Primarily a sculptor and installation artist, Georgie Roxby Smith’s ongoing exploration of global social and economic systems probes the imagined morph between the concepts of “grid –matrix”. Through envisioning the systems we live under as multidimensional matrices and rebuilding them as analogue machine, mutated, bulging and seemingly infinitely reproducing, the work explores the system in collapse, organically morphed by the people who live within it.

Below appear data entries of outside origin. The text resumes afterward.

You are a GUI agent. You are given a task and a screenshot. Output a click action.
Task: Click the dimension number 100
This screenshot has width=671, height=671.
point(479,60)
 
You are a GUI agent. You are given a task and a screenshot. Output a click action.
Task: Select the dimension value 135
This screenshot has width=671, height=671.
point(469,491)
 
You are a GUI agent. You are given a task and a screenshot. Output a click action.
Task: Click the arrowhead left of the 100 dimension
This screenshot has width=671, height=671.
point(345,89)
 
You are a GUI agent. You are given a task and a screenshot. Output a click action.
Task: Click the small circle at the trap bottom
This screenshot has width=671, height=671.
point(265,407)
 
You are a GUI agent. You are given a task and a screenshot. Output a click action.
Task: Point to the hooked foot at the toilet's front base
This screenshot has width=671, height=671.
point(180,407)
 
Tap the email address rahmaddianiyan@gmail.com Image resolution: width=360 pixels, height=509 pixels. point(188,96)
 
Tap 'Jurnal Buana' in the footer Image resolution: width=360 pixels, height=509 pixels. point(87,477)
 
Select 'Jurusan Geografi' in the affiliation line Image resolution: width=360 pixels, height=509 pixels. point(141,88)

Through these works in installation as architectural and social intervention, her practice and conceptual aims have extended to an exploration of what it means to live locally under the systems or space flows in today’s global cities. In cities where the loss of public space, local economies and local practices are being overrun, the seemingly small acts of intervention by artists such as Belgium born Francis Alys, one of Roxby Smith’s main influences, show that these global flows can be interjected with local acts exposing the seemingly impenetrable systems as flawed. It is with this in mind that Roxby Smith began a series of architectural and social interventions and installations in the city of Melbourne aimed to disturb the urban flow of these invisible global systems. These interventions are then re – presented within her sculptural and installation works – literally making these flawed human moments visually part of the “machine” – albeit glitches within it. These inclusions also serve to monumentalise the local amidst the global machine and reinject the personal and poetic into these seemingly anonymous flows. More recently she has begun to incorporate the virtual cities of Second Life into her work – creating interventions and exploring glitches within this digital world using her self portrait avatar.

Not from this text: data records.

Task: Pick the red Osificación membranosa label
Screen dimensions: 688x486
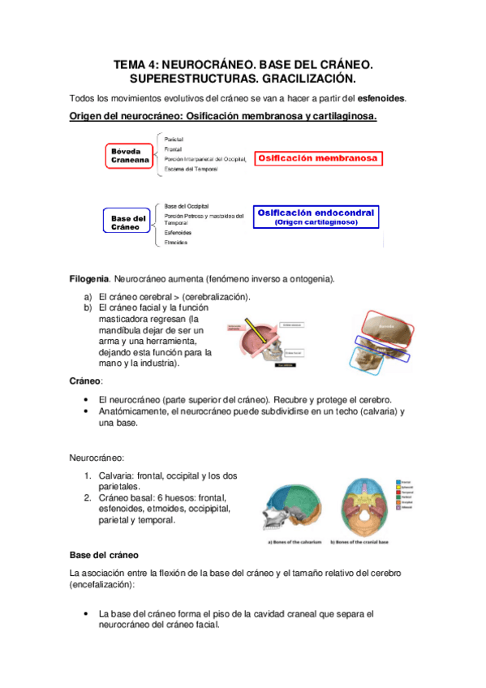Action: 317,159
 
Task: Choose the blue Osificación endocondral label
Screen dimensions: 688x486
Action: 316,216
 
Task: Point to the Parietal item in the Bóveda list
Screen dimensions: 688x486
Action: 174,140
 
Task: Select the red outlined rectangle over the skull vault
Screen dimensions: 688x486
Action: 387,329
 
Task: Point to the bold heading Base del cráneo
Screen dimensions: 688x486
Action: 105,554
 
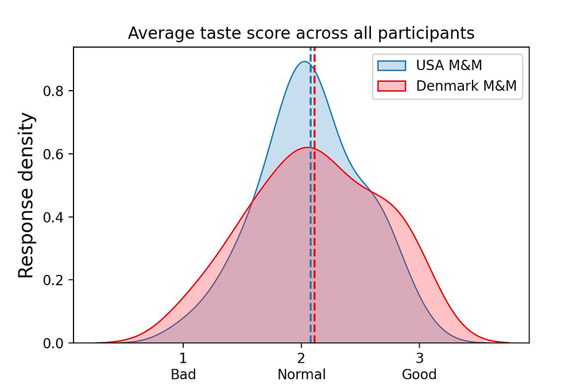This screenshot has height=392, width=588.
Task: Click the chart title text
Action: point(301,33)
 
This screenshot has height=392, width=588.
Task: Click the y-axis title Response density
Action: point(26,196)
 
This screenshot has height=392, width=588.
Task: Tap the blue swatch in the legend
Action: point(392,65)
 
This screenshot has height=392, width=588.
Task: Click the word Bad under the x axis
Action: point(183,375)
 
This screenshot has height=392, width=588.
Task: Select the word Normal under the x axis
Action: point(301,375)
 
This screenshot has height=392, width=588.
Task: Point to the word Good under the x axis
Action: point(419,375)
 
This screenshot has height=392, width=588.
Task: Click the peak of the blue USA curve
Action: point(305,62)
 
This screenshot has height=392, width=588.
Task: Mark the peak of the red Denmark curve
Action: point(307,148)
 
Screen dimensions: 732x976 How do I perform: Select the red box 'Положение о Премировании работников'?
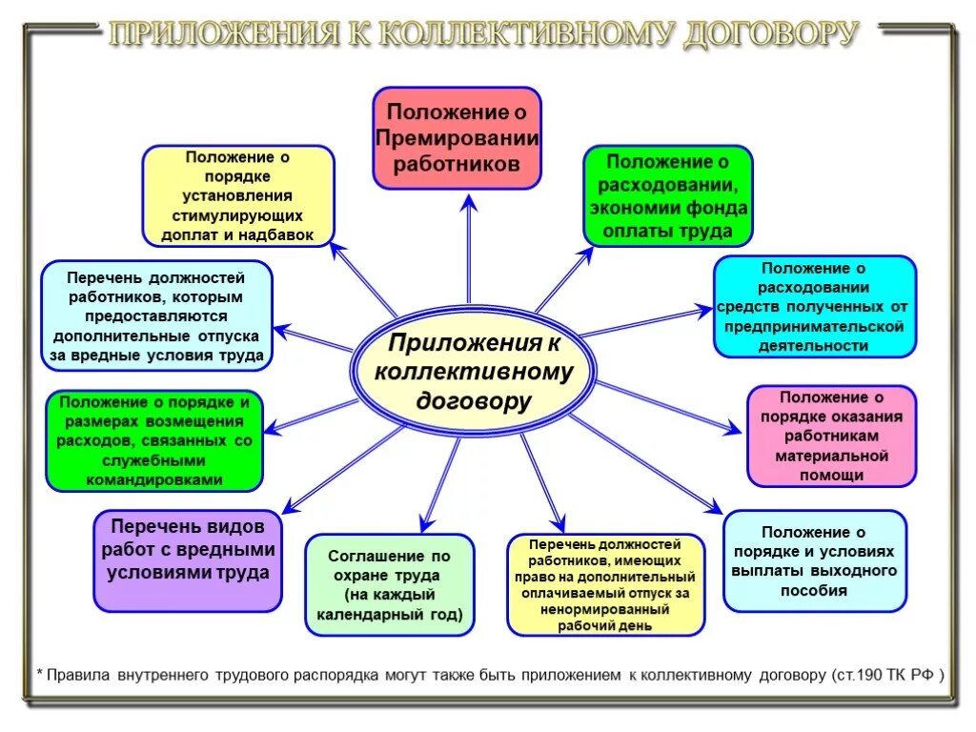[457, 137]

Often incorporating sound, lighting and sensual elements such as fan forced air and animated industrial materials, her installations overrun specific sites and spaces, forcing the viewer to physically explore and navigate these new systems. Computer circuit boards, industrial ducting, electrical piping, foam packaging and other materials line the walls and drip from the ceilings to create all immersive environments, primarily lit by her projections and small LED lights highlighting hidden nooks and corners. Many of these systems are aurally active – droning, beeping and breathing through her use of installation specific soundscapes.
Amongst other projects, Georgie has taken part in the Melbourne International Arts Festival for the past three years including ‘Navigators’ 2006 (for which she received the Eldon and Anne Foote Trust Travel Grant), ‘John Cage’s Musicircus’ 2007 and, in 2008, is contributing to ‘Longing Belonging Land’ on opening night and assisting NY artist Chris Doyle with his ‘Ecstatic City’ installation.